Jam setengah enam lebih lima belas menit, aku berangkat naik ojek online yang sudah kupesan. Aku sudah memiliki SIM dan bisa mengendarai mobil, tapi aku punya trauma yang berarti dan hanya mengendarai seperlunya saja.
Oke.
Aku sudah sampai. Di universitasmu. Yah, aku cukup bingung dibuatnya. Disini aku tak mengenal siapapun, bagaimana aku ingin bertanya?
Akhirnya kuputuskan untuk menghubungi dosenku. Beliau menyuruhku untuk mengunjungi meja registrasi di pintu masuk utama dan mencari nama Soraya Peterson.
Tunggu. Soraya Peterson?
Sepertinya aku mengenalinya. Ah, mungkin hanya kebetulan saja. Dia, kan, sudah....
Seketika saja semuanya berkelebat di pikiranku. Mobil, jembatan, pisau, darah....
Pembunuhan.
Kakiku langsung lemas saat itu.
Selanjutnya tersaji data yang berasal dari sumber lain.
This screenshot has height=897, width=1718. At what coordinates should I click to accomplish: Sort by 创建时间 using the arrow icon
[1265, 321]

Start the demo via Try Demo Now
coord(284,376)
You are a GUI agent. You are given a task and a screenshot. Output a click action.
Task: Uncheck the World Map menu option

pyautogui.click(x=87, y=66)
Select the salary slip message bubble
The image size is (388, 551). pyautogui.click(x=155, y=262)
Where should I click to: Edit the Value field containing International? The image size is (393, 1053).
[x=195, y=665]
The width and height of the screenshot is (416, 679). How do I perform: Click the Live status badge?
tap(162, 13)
Aku duduk di salah satu bangku taman di universitasmu. Aku membiarkan tubuhku beristirahat sejenak dan melupakan kejadian yang tiba-tiba saja berlalu-lalang di pikiranku.
Setelah yakin bahwa diriku akan baik-baik saja, aku merogoh tasku dan mencari air. Kemudian, kulanjutkan misiku untuk mencari orang bernama Soraya Peterson.
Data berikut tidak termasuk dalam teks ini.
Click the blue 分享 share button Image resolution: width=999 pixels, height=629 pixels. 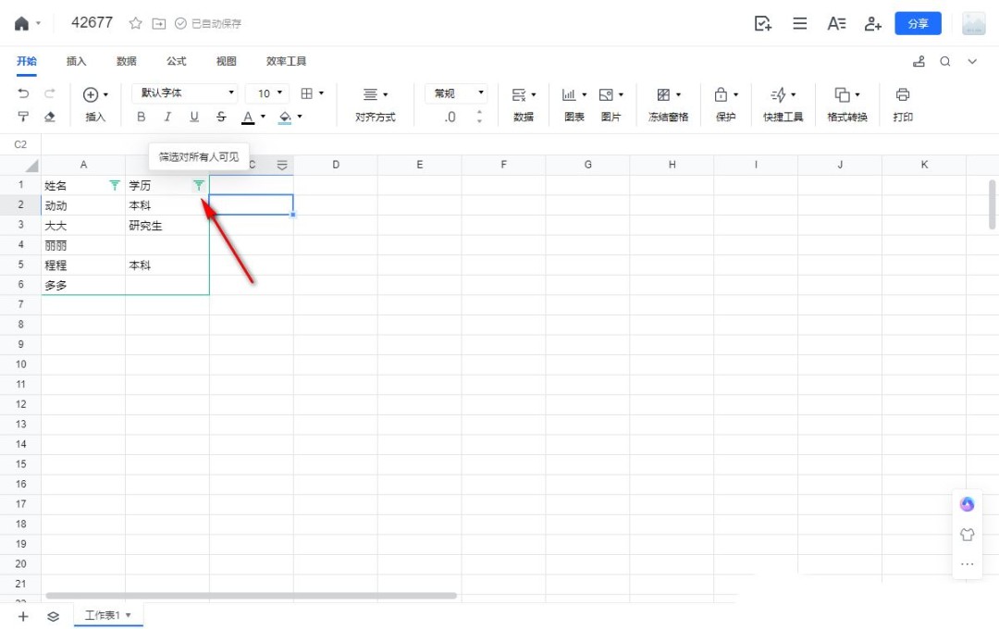click(918, 23)
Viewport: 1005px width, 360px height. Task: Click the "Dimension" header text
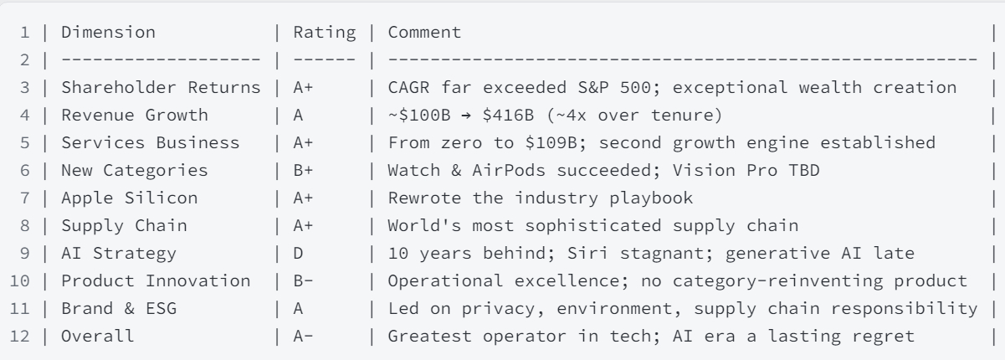click(x=109, y=33)
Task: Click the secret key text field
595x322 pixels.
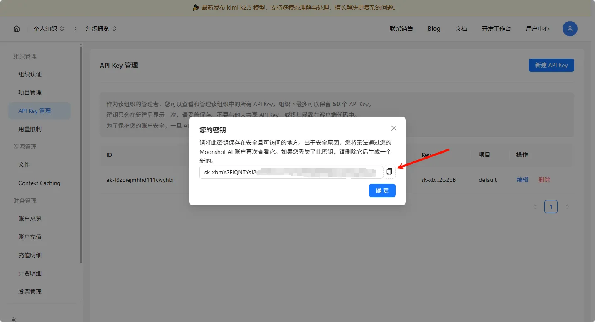Action: pyautogui.click(x=291, y=172)

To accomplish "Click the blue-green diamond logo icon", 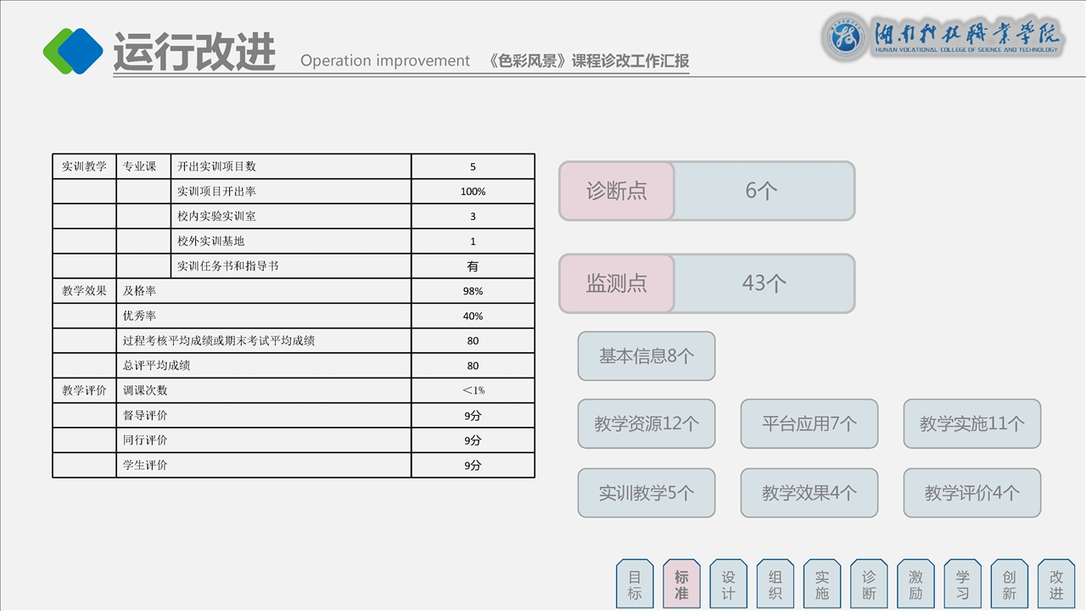I will point(73,51).
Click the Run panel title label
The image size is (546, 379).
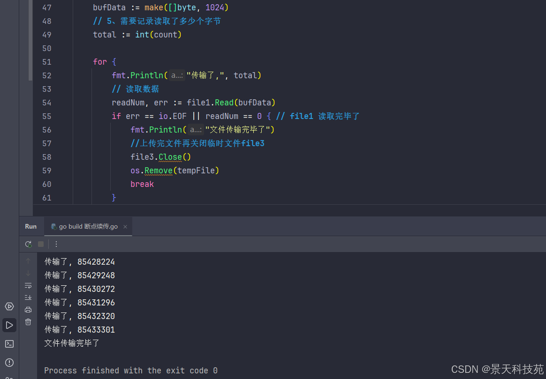[31, 227]
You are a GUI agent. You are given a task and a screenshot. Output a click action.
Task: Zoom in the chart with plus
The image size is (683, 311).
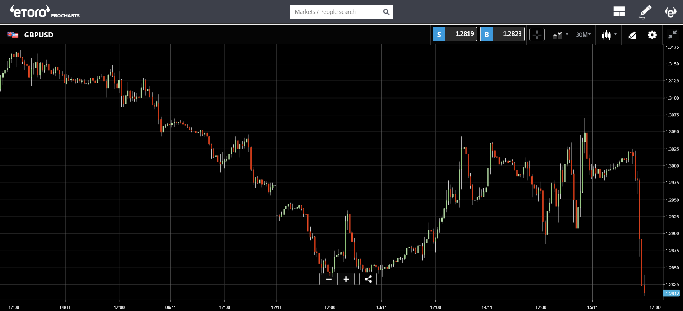[x=346, y=279]
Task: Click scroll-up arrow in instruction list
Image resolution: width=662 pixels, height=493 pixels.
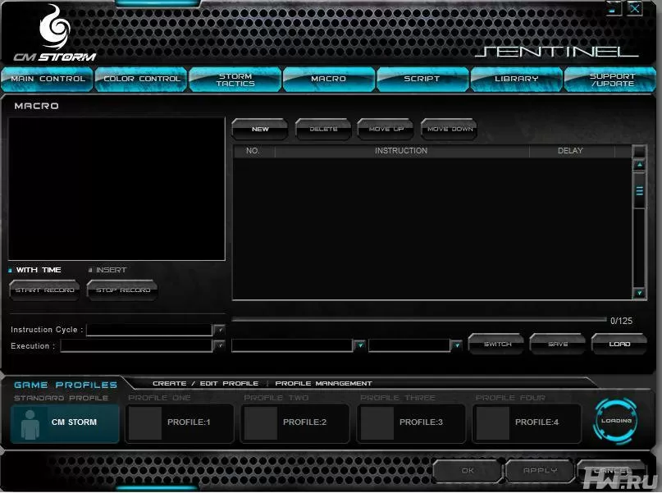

Pintu utama terletak cukup jauh dari tempatku berada. Tapi tak masalah untukku jika untuk melaksanakan tugas dari dosenku.
Aku sampai di meja registrasi dan bertanya apakah ada mahasiswi bernama Soraya Peterson. Dia--yang bernama Evelyn Aston--menyebutkan dimana Soraya berada.
Aku langsung menuju tempat yang disebutkan dengan sedikit bertanya pada orang-orang yang berlalu-lalang, toh, aku tak tahu denah universitas ini.
Langkahku terhenti saat melihat sesosok gadis yang sangat mirip dengan sahabatku. Ia sungguh-sungguh terlihat seperti sahabatku. Ia menyapaku.
"Hai. Anak baru ya?" tanyanya.
"Hai, saya mau bertemu Soraya Peterson. Apakah kau mengenalnya?"
"Huh? Apakah aku salah dengar? Kau tidak tahu siapa aku?" tanyanya. Dia sungguh berbicara sepertimu, sahabat.
"Tidak," jawabku singkat. "Jadi, kau tak mengenal Soraya, kan? Lebih baik aku pergi dulu untuk mencarinya."
Tangannya menghadangku untuk berjalan. "Aku, Soraya Peterson. Ada apa kau mencariku? Aku tidak pernah diberitahu untuk menemui seseorang sepertimu." ucapnya dengan nada tinggi setengah sombong.
"Baiklah. Aku Kayla Collins dari universitas di ibu kota. Aku mendapat tugas dari Mrs. White untuk mencarimu dan membantuku menemukan seseorang bernama Jason Savarion." terangku.
"Kau mencarinya? Tidak salah orang?" tanyanya.
Aku mengangguk. Lalu dengan bahasa tubuhnya ia mengantarku ke sebuah ruangan jauh dari lobby utama.
"Ia disana. Kau, untuk apa mencarinya?" tanyanya.
"Kau murid terpandai di universitas ini, kan? Dan kau bahkan tak tahu untuk apa kedatanganku ke sini?" tanyaku sinis.
Dia tersentak. "Maafkan kesinisanku. Aku selalu seperti itu saat bertemu orang baru."
Aku mengangguk tanda mengerti. "Baiklah, aku masuk."
Ia pergi meninggalkanku.
Aku mengetuk pintu. "Permisi. Saya mencari Jason Savarion."Aku membuka pintu selebar mungkin dan tak ada seorang pun disana. Ternyata itu stadion olahraga. Aku masuk dengan berhati-hati. "Permisi. Sa--"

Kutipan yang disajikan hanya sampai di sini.